Happy Thanksgiving everyone!


----------



## James (Apr 29, 2002)

Well Deric came over today and totally did all the wiring... I'm a dumbass when it comes to wiring so major thanks to Deric for the help! :thumbup: He also helped me lift the tranny up into place! I tried Javier's recemendation to 'bench press' the tranny in place... Javier is strong....

Mostly done, need to put on the downpipe tomorrow and put the fender wells back on... oh and poor that thick shockproof gear oil in! Bleh... hope it doesn't take an hour...


----------



## James (Apr 29, 2002)

k got it on the ground yesterday and took like half an hour to put in the shockproof...

My stupid cheap aftermarket shiftknob broke the little plastic piece inside so now I have to drive it with just the shifter! thats if I could drive it... put on the clutch cable... too long!!! so I have to go pick one up today and put it in... then I just have to clean up and put in the ecu and bammo... done... well except for the fact I have no hood!!! I'll take a few spins around the block!


----------



## James (Apr 29, 2002)

Ok, swaps done. Deric came back over and helped me finish the wiring! What a nice guy huh? :thumbup: 

On startup it started up right away after we got everything hooked up right... Haven't driven it yet but will tomorrow around the block!

Total down time was about 6 days. About 14 hrs of work.
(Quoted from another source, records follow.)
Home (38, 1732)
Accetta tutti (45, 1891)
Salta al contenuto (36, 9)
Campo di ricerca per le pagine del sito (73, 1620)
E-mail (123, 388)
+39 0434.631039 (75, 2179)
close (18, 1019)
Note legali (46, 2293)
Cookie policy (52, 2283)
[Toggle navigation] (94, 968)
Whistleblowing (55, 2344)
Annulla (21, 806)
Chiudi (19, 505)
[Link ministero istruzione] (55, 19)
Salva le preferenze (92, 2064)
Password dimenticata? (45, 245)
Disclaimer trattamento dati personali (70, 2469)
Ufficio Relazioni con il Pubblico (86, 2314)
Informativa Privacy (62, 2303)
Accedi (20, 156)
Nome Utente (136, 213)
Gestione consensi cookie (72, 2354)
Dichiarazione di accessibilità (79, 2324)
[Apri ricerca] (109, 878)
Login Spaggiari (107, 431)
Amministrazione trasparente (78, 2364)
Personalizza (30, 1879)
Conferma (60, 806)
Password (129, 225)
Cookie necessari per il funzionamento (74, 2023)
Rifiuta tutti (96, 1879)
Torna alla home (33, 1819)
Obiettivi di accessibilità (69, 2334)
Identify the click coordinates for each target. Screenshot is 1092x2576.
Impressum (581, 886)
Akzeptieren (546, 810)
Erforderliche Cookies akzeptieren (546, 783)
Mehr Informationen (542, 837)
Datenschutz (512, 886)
Most of the time was one person doing the work but Deric helped a lot, without him the car would still be up on jacks. So with two ppl the whole time I think 9hrs is possible to do the swap. 

Hardest part was the pedals and the wiring. :cheers:


----------



## OmegaManEX (Oct 4, 2002)

good job .. i envy you now 
no pics 

me next for the swap


----------



## James (Apr 29, 2002)

Just drove it! Here's a digi pic of my face right now:


----------



## James (Apr 29, 2002)

Practiced a bit more today... clutch was tightened and made it a lot simpler to drive...  i still stall once every three times... bleh... but once I went around on a straight and hit second and third!!! man this thing is quick!!! :thumbup:


----------



## javierb14 (Jul 9, 2002)

James said:


> I tried Javier's recemendation to 'bench press' the tranny in place... Javier is strong....


lol....glad to hear you got it running :cheers:


----------